What is being asked
Copy the listing verbatim, excluding any images found in it.

Supplied data
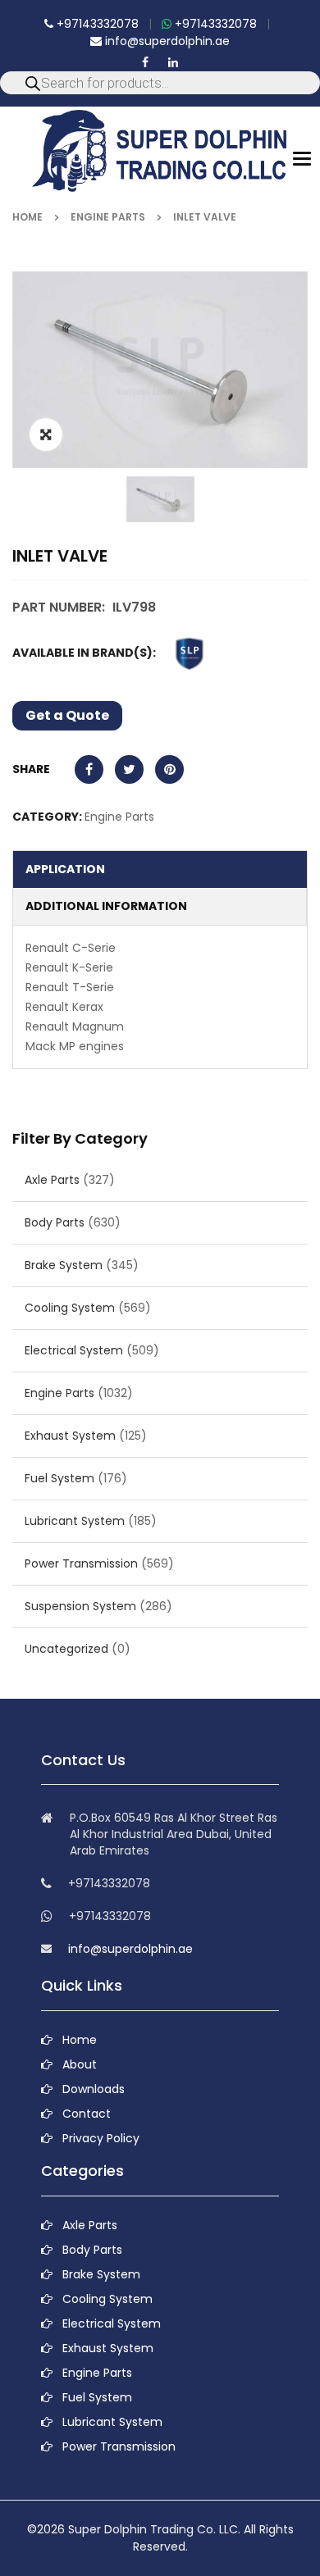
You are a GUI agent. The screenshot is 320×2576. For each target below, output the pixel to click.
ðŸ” (46, 434)
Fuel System (59, 1478)
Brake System (64, 1265)
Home (27, 217)
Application (65, 869)
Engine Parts (108, 217)
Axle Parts (52, 1180)
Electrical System (74, 1350)
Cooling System (70, 1307)
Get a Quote (67, 715)
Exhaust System (70, 1435)
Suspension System (80, 1606)
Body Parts (55, 1222)
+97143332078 (96, 24)
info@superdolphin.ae (166, 41)
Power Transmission (81, 1563)
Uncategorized (66, 1649)
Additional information (106, 906)
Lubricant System (75, 1521)
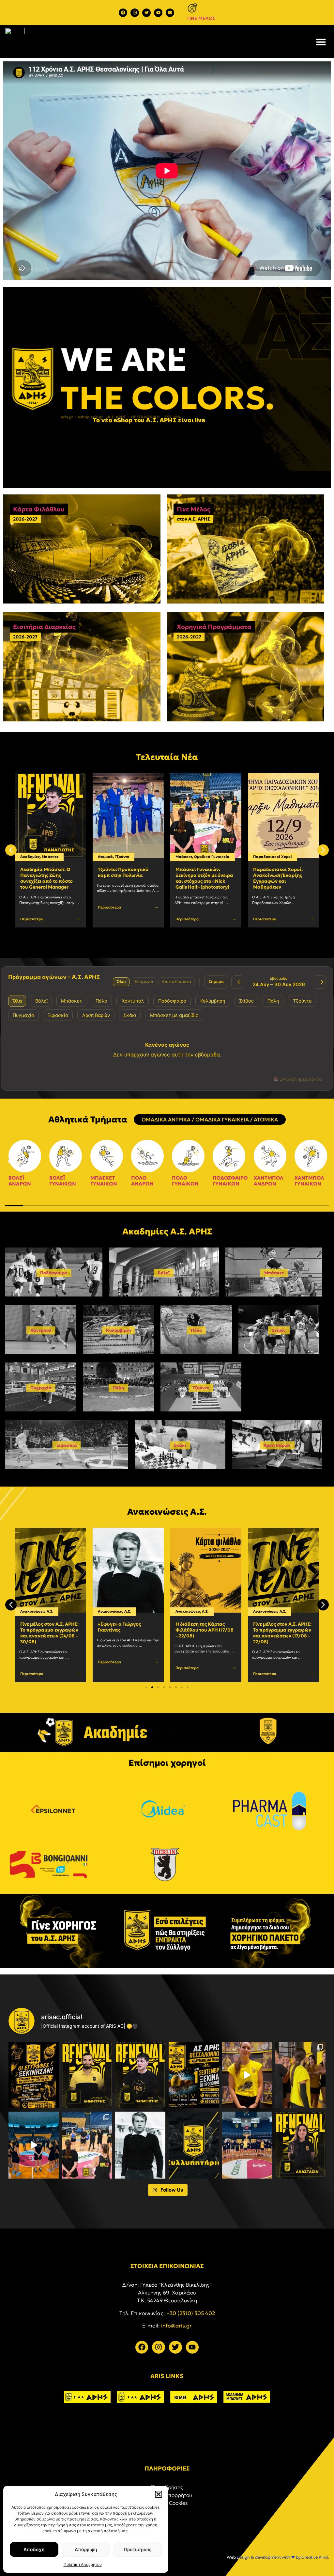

Output for this task
You are a GUI agent. The screenshot is 320×2576. For each target below, output the pixel to click.
ðŸ” (46, 434)
Fuel System (59, 1478)
Brake System (64, 1265)
Home (27, 217)
Application (65, 869)
Engine Parts (108, 217)
Axle Parts (52, 1180)
Electrical System (74, 1350)
Cooling System (70, 1307)
Get a Quote (67, 715)
Exhaust System (70, 1435)
Suspension System (80, 1606)
Body Parts (55, 1222)
+97143332078 (96, 24)
info@superdolphin.ae (166, 41)
Power Transmission (81, 1563)
Uncategorized (66, 1649)
Additional information (106, 906)
Lubricant System (75, 1521)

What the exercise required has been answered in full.